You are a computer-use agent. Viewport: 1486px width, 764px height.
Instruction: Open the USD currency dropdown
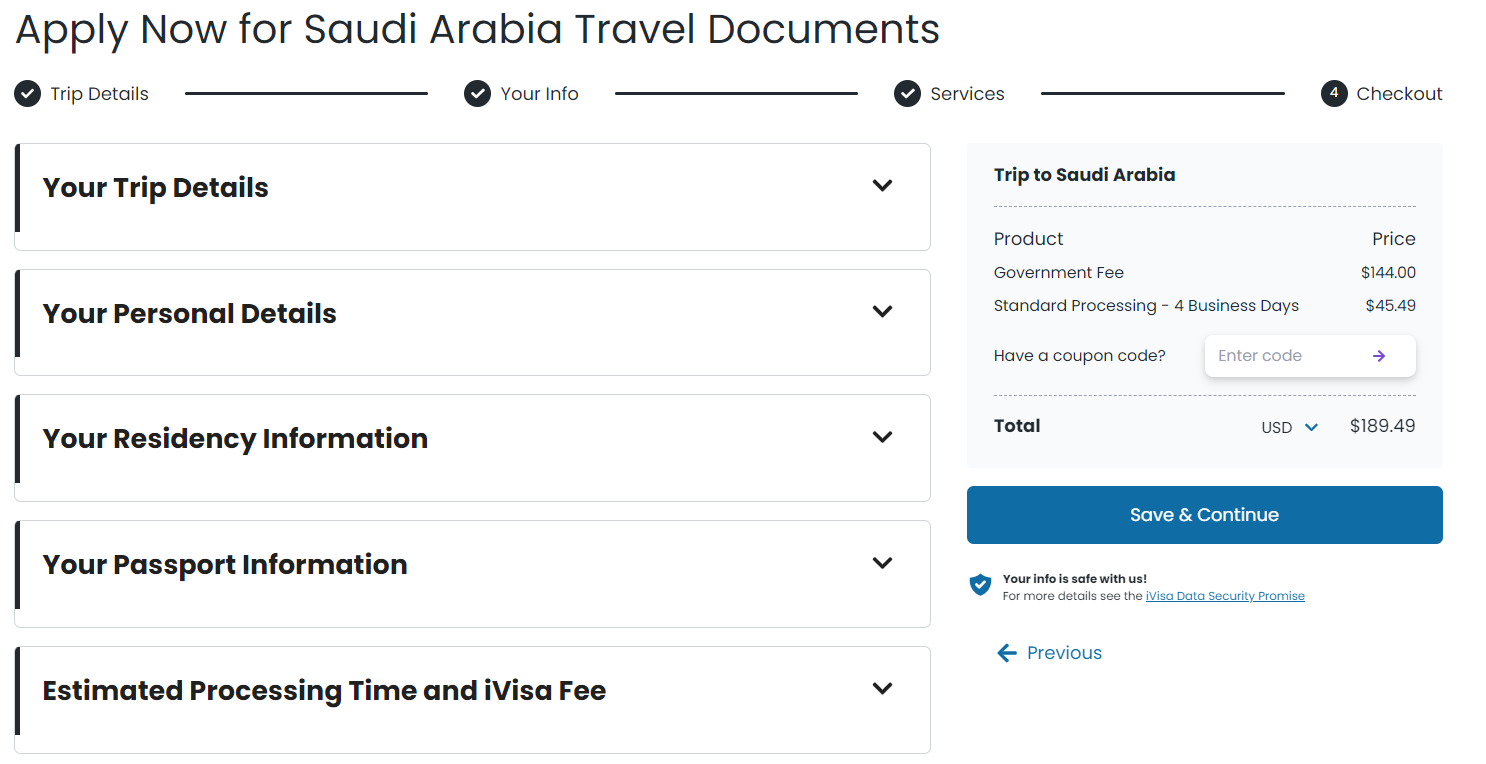tap(1290, 427)
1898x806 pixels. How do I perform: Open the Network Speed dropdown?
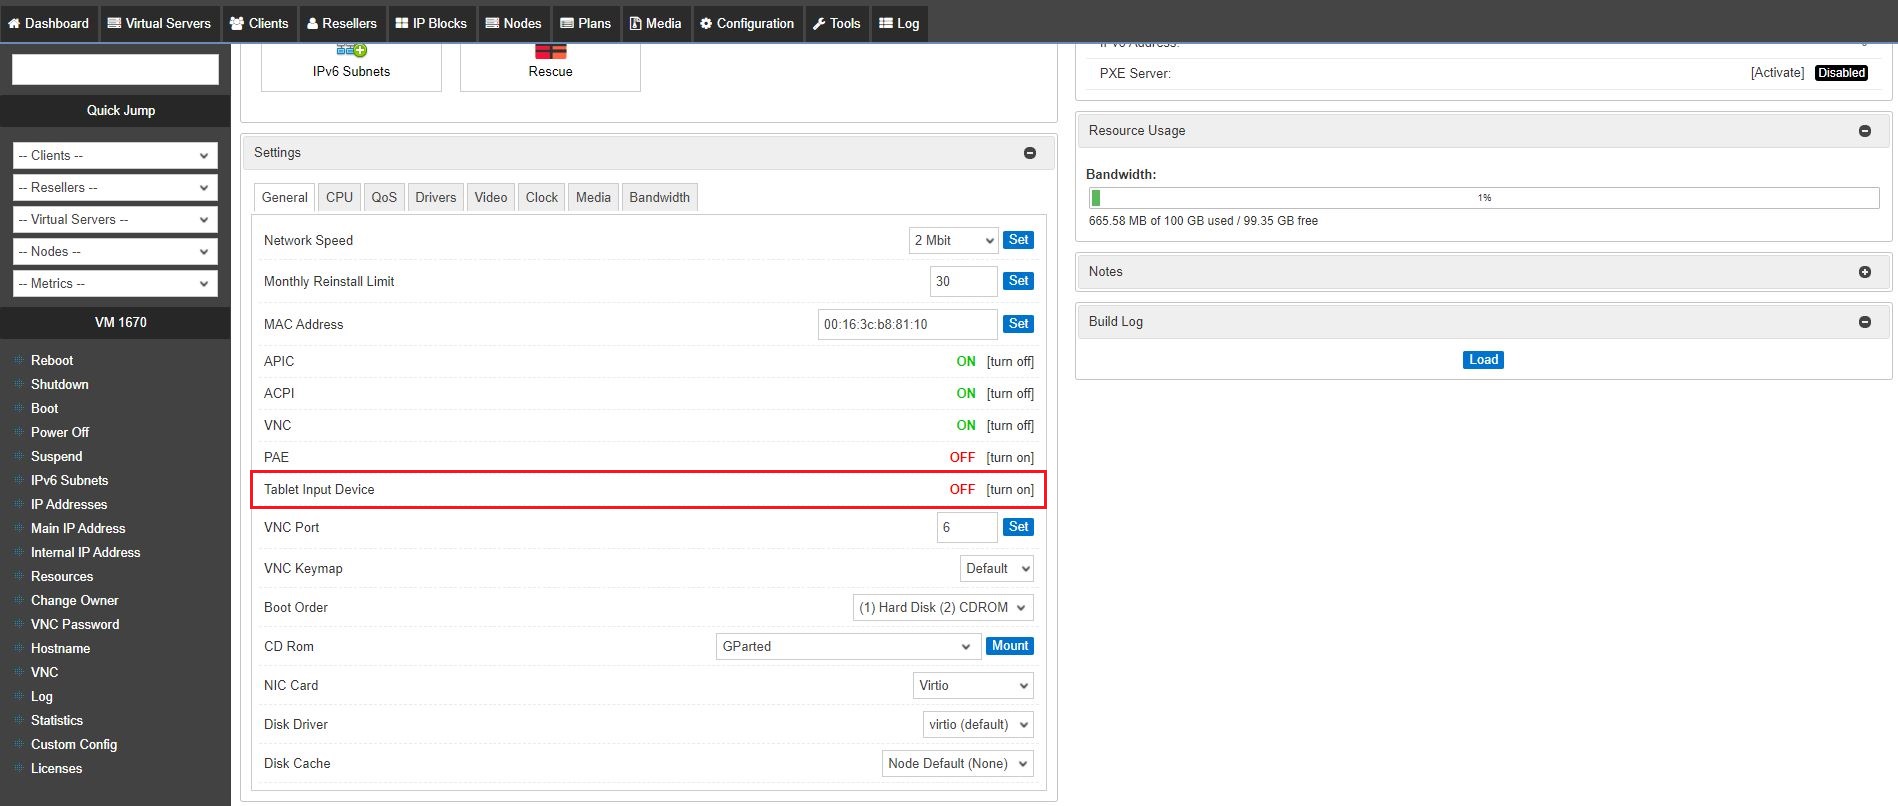pyautogui.click(x=953, y=241)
════════════════════
◆ **REQUIREMENT**:
Present the records above as a Markdown table with the columns "Row" and "Text", one numbered row per line and no rows for blank lines. Leave the pictures out of the table.

◆ **REPLY TO THE TASK**:
| Row | Text |
|---|---|
| 1 | You are a computer-use agent. Viewport: 1486px width, 764px height. |
| 2 | Instruction: Open the USD currency dropdown |
| 3 | tap(1290, 427) |
| 4 | 1898x806 pixels. How do I perform: Open the Network Speed dropdown? |
| 5 | pyautogui.click(x=953, y=241) |